Taking the reins

Taking the reins

Taking the reins

It takes a broker to know a broker – and that’s just one of the reasons Eddy Cocciollo has been chosen to lead Dominion Lending Centres as its new president, taking over from Gary Mauris, who will remain the DLC Group’s CEO. 

With a career spanning 25 years, Cocciollo has spent time in both the broker channel and the banking world, which has given him a wealth of knowledge and experience he can apply to his new post at the top of one of Canada’s largest mortgage networks.  

“I’ve been there – I understand how hard it is,” Cocciollo says. “Brokering isn’t an easy job, but it’s in understanding the whole process of being a mortgage agent where you’re engaging with referral sources, building confidence in your client that you’re the right person for them, learning processes new and old – and that extends to evolving tools and technologies – and, of course, building relationships wherever you go. When you have started there and can relate to what agents and brokers go through every day, providing them with answers – and with value – becomes a lot easier because you understand what it takes to help these agents and brokers become better.”  

Industry pedigree 
Cocciollo cut his teeth at Canada Trust and then moved to CIBC as a mortgage specialist, where he learned mortgage brass tacks, including developing referral sources and finding clients – a daunting task for a neophyte, given the fierce competition in the space. However, Cocciollo took a methodical approach to learning about the industry; he hustled to find clients and discovered which lenders were best to partner with.  

Soon after, Cocciollo was hired by the Canada Mortgage and Housing Corporation, an invaluable period in his career during which he gleaned copious amounts of inside information about the nation’s housing market. He became a mortgage broker in 2002 with AssuredMortgages, working strictly on a commission basis, which instilled in him confidence and comfort that he’d found an industry he could call home.  

“That was huge for me, knowing I could make it on my own,” he says. “I’m in this space that’s familiar to me, but being in it purely on a commission basis and being successful while doing it for almost three years and loving every minute of it was very important to me. I loved the entrepreneurial spirit in the broker space.” 

Cocciollo’s next big break came in 2005 when GE Money hired him to launch its Canadian mortgage operations. To this day, he speaks fondly of that chapter in his career. “The plan was to take a sabbatical from brokering to help GE launch in the Canadian market,” he says. “I wasn’t sure I’d stick around, but they treated me so well – I got to travel the world and represent Canadian business internationally, and that was such an amazing experience on so many levels. I loved it.” 

Unfortunately, the Great Recession proved a spanner in the works. GE Money decided to pull back from the finance business, so Cocciollo moved over to CIBC to run First Line in the non-prime space. However, once the severity of the recession sunk in, the bank decided to withdraw from the space. Realizing the asset it had in Cocciollo, CIBC offered to retain him as president of Mortgage Centre Canada.  

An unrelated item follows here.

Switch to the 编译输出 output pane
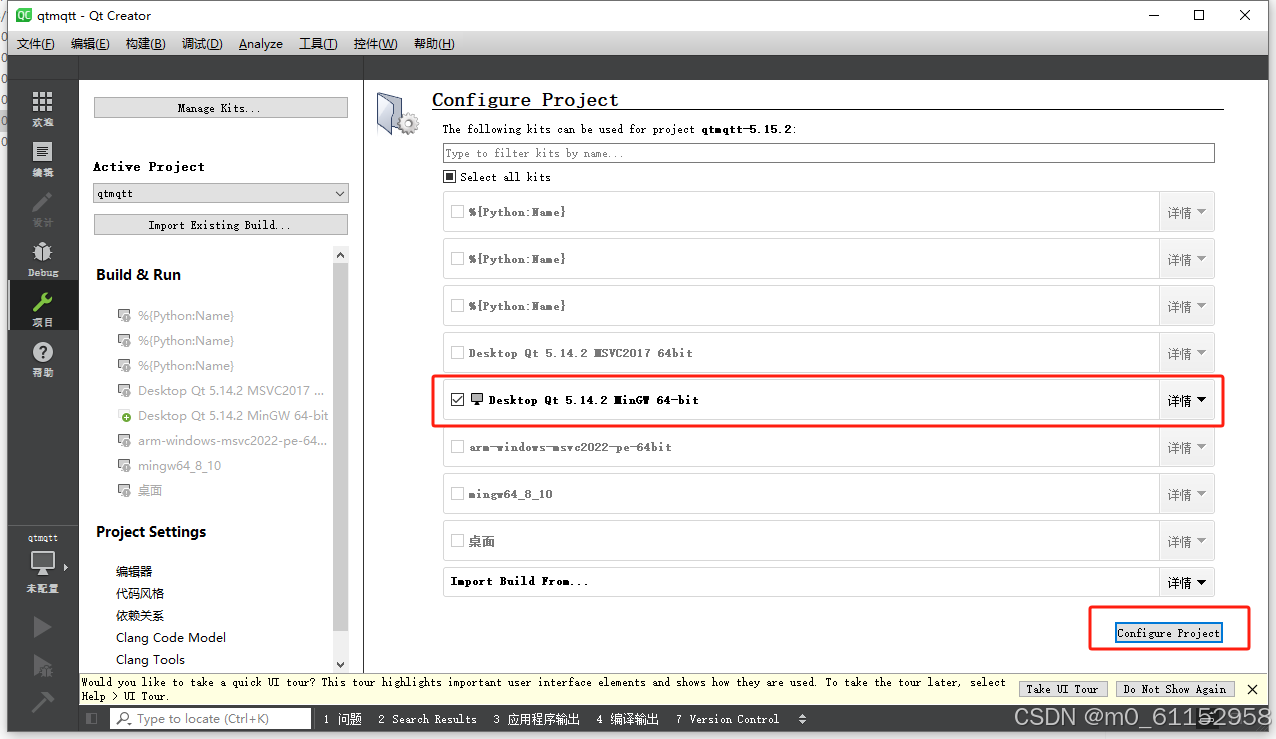The height and width of the screenshot is (739, 1276). coord(626,718)
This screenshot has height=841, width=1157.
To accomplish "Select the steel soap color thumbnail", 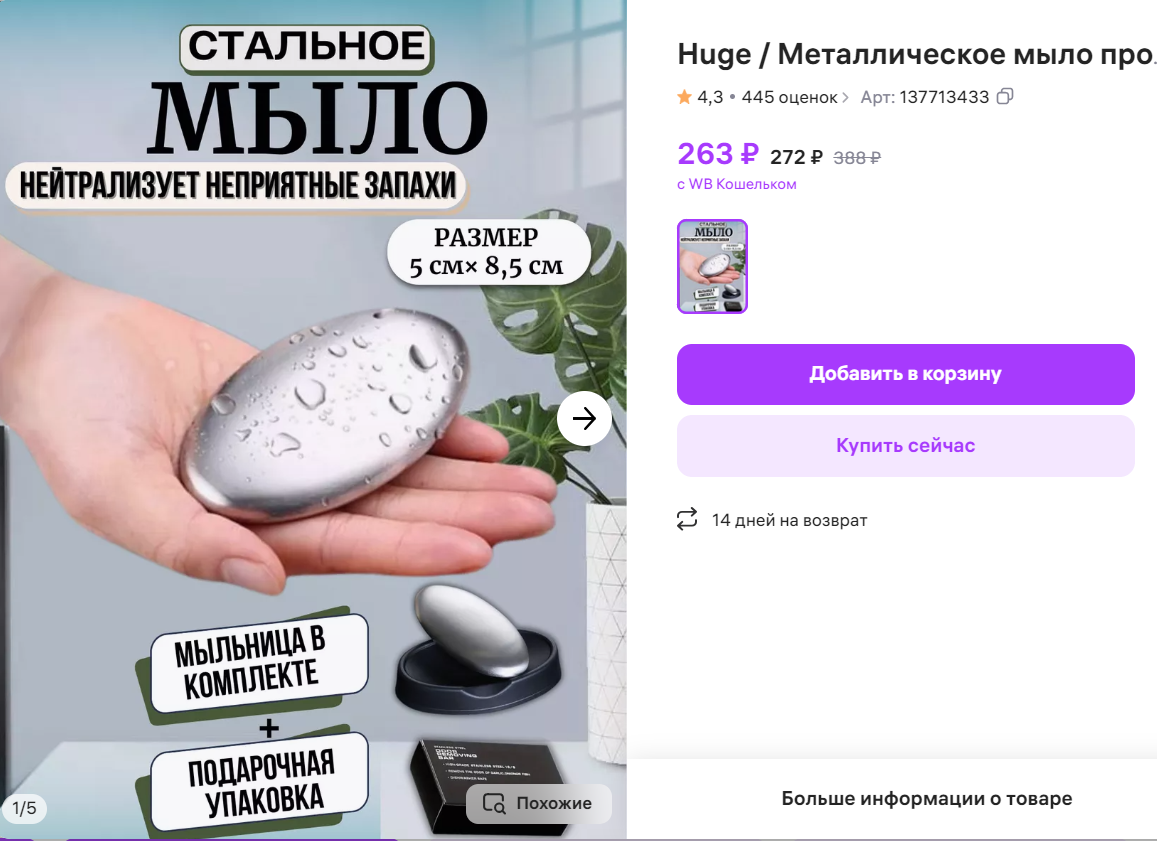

“In 2008, there were obviously tons of challenges when it came to finance,” Cocciollo says. “[It] was a time when we pushed hard to grow the company, but it was also around the time that DLC launched, so we were pushed hard ourselves by the competition, which made retention and recruiting at MCC harder. But as the years went by, things got better in the industry and we realized that mortgage brokers really just want an environment in which they can feel safe and be trusted, and we believed MCC provided that. Because of the calibre of people within the network, it continued growing despite CIBC’s reluctance to aid us as a small business within a huge conglomerate. It was hard to run because we weren’t given the attention we needed.”  

Mortgage Centre Canada wasn’t just treated as an afterthought; it was widely misunderstood by CIBC’s executive leadership. Cocciollo describes meeting after meeting with senior executives who couldn’t quite understand exactly what MCC did. However, through perseverance and quietly growing its market share, MCC became an alluring player in the Canadian mortgage industry. When CIBC decided it was exiting the mortgage space, DLC came knocking and purchased the company. 

Ready for battle
After 10 years as president of Mortgage Centre Canada, including the last five under the DLC umbrella, Cocciollo was hand-picked to become the new president of Dominion Lending Centres, but he won’t be resting on his laurels. An emergent M3 Group is challenging DLC for supremacy of the Canadian mortgage market by going on a consolidation spree, but Cocciollo insists his network won’t surrender any ground.  

“DLC really has it all,” he says. “The branding – and with that is the marketing – our tools and technologies, our sustained investment our people. The most attractive part of DLC is the people we have, from head office to leadership to our brokers and agents, and it’s going to be hard for M3 to continue to compete with us because they’ll have to keep investing just as much as DLC, if not more, and that’s why it’s the battle of two.  

“Right now,” he continues, “it’s a battle of two because all these things I mentioned take tremendous amounts of capital and resources, and if you’re not going to continue adding value to your brokers and agents, it will be tough for you to survive.” 

Undoubtedly, though, the fact that Cocciollo still thinks like a mortgage broker will ensure that DLC remains a formidable foe.